Deemed "prisoners," the victims of North Korea’s political pogroms are interned for the smallest criticisms of the regime of Kim Jong-Il, and when they are carried away their extended families are rounded up as well. This is not genocide, it’s not a war crime, it’s an unending consequence of North Korea’s authoritarian government.

The Sunday Telegraph published an interview with four former citizens who gave cryptic and chilling descriptions of life, and death, in North Korea. Kim Yeong, age 68, told how families are being forced to scour the countryside for wild plants to boil up as soup in a desperate attempt just to stay alive: “People are very poor.… They are going to the mountains to get grasses and weeds to make into soup. Some people are having to eat manure when they cannot get any rice or corn.”

Another interviewed, Mrs. Lee, remembers when things were better: “When I was young, the woods outside my house were so thick you could get lost coming home. But now there is only bare land — even the roots of the trees are gone.” She added:

People who cannot go out to find food, or grow food or do some business to earn money, are already starving to death. When an elderly person misses a meal they get tired or they get sick. They gradually become too weak to get food for themselves … and then they die.

Kim Hua told of the lie of North Korea’s grand experiment in communism, noting that barely one out of every 10 of the country’s factories are operational. Her factory, which makes textile machine parts, is closed on most days and workers are then ordered to work on repairing roads or state buildings, without pay.

And there are the inevitable education/indoctrination classes where the “Great Successor,” Kim Jong-Un is unendingly glorified:

They tell us he’s going to be a great success and is very good at politics, economy and culture. The top leaders have chosen him. Some say that he’s too young, they’re suspicious of whether he can do the work, that he can be successful. But what can anyone do? You have to believe in him, even when you don’t.

The “Great Successor” is making a number of people nervous. As he was just recently named by his father as the next dictator, he hasn’t had time to build up support (politically correct for murdering his enemies) among the ruling class and is rumored to be mentored by his uncle in the fine art of ruling with an iron fist.

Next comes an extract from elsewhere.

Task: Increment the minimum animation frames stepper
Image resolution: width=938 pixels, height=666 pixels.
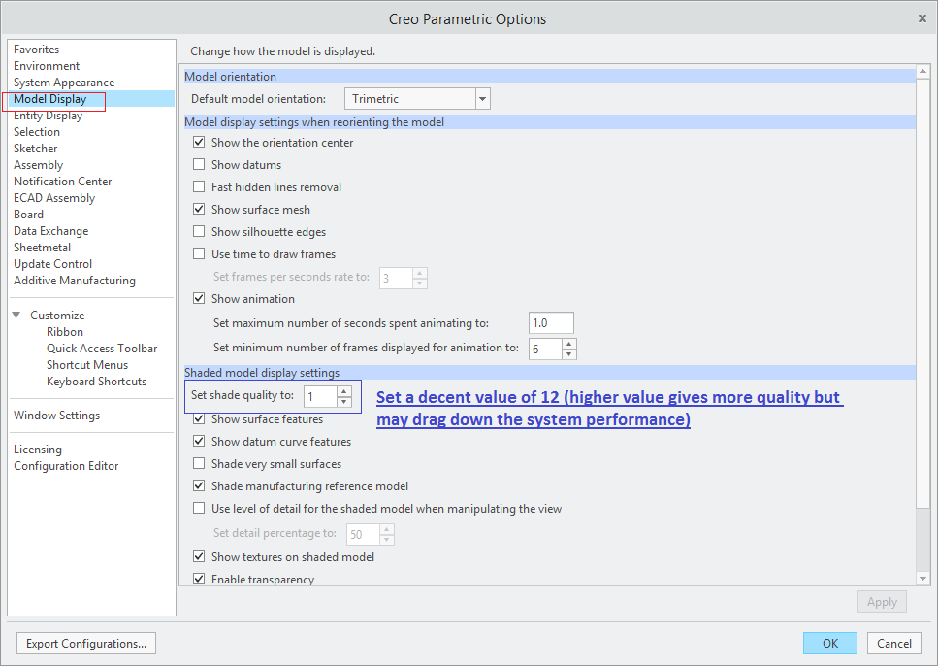Action: pyautogui.click(x=569, y=343)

Bruce Klinger, an Asia policy analyst at the Heritage Foundation, summed him up: He “is a pale reflection of his father and grandfather. He has not had the decades of grooming and securing of a power base that Jong-Il enjoyed before assuming control from his father. (He) may find it necessary in the future to precipitate a crisis to prove his mettle to other senior leaders or [to] deflect attention from the regime’s failings.”

At present, the “Great Successor” has more than a million troops under his command, many of them stationed across the demilitarized zone from South Korea. The United States has nearly 30,000 troops in South Korea, working in conjunction with 700,000 South Korean troops, just waiting for such a crisis to be initiated by Great Successor to allow him to test his “mettle.”

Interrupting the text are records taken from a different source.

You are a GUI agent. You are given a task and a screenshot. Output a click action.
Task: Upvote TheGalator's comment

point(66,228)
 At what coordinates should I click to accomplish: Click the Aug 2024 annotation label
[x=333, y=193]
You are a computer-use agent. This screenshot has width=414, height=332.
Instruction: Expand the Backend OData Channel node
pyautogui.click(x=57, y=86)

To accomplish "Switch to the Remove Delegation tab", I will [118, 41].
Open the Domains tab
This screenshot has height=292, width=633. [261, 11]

For now, the succession from “Eternal President” to “Dear Leader” to the “Great Successor” is likely to be benign. Zhu Fend, professor of international relations at Peking University, said, “The issue of primary concern now is not whether North Korea will maintain political stability, but what will be the nature of the new political leadership, and what policies will it pursue at home and abroad.”

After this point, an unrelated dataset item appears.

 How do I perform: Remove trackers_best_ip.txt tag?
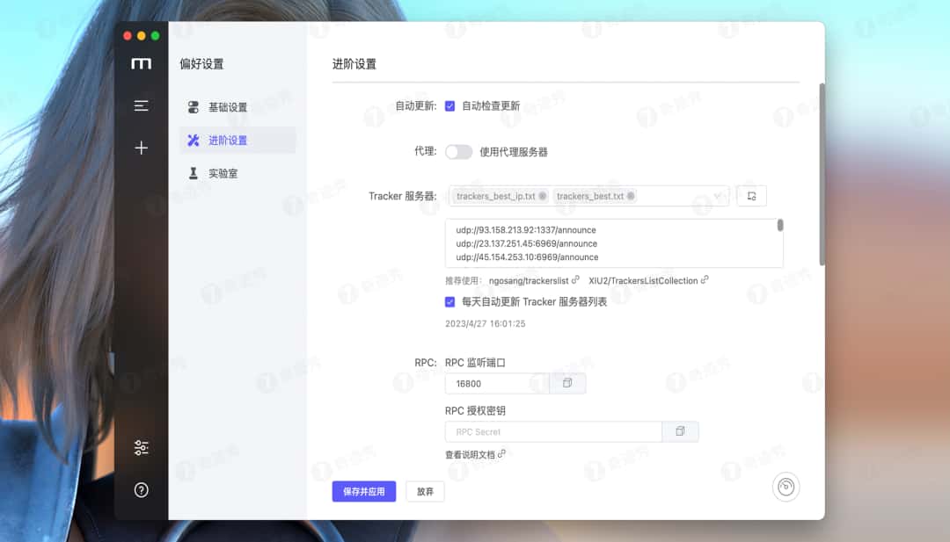(x=542, y=196)
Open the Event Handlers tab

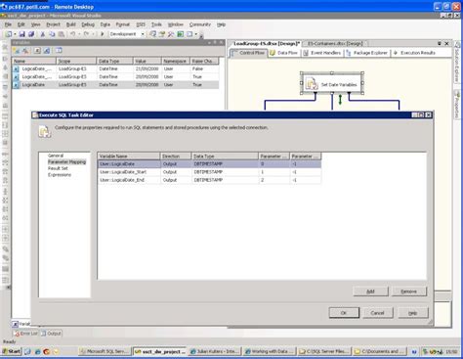pos(322,53)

For those enduring starvation in filthy communist prison camps, such maintenance of “stability” will mean no change in their lives. As Thomas Hobbes wrote in Leviathan,

In such condition, there is no place for industry; because the fruit thereof is uncertain: and consequently no culture of the earth; no navigation, nor use of the commodities that may be imported by sea; no commodious building; no instruments of moving, and removing, such things as require much force; no knowledge of the face of the earth; no account of time; no arts; no letters; no society; and which is worst of all, continual fear, and danger of violent death; and the life of man, solitary, poor, nasty, brutish, and short.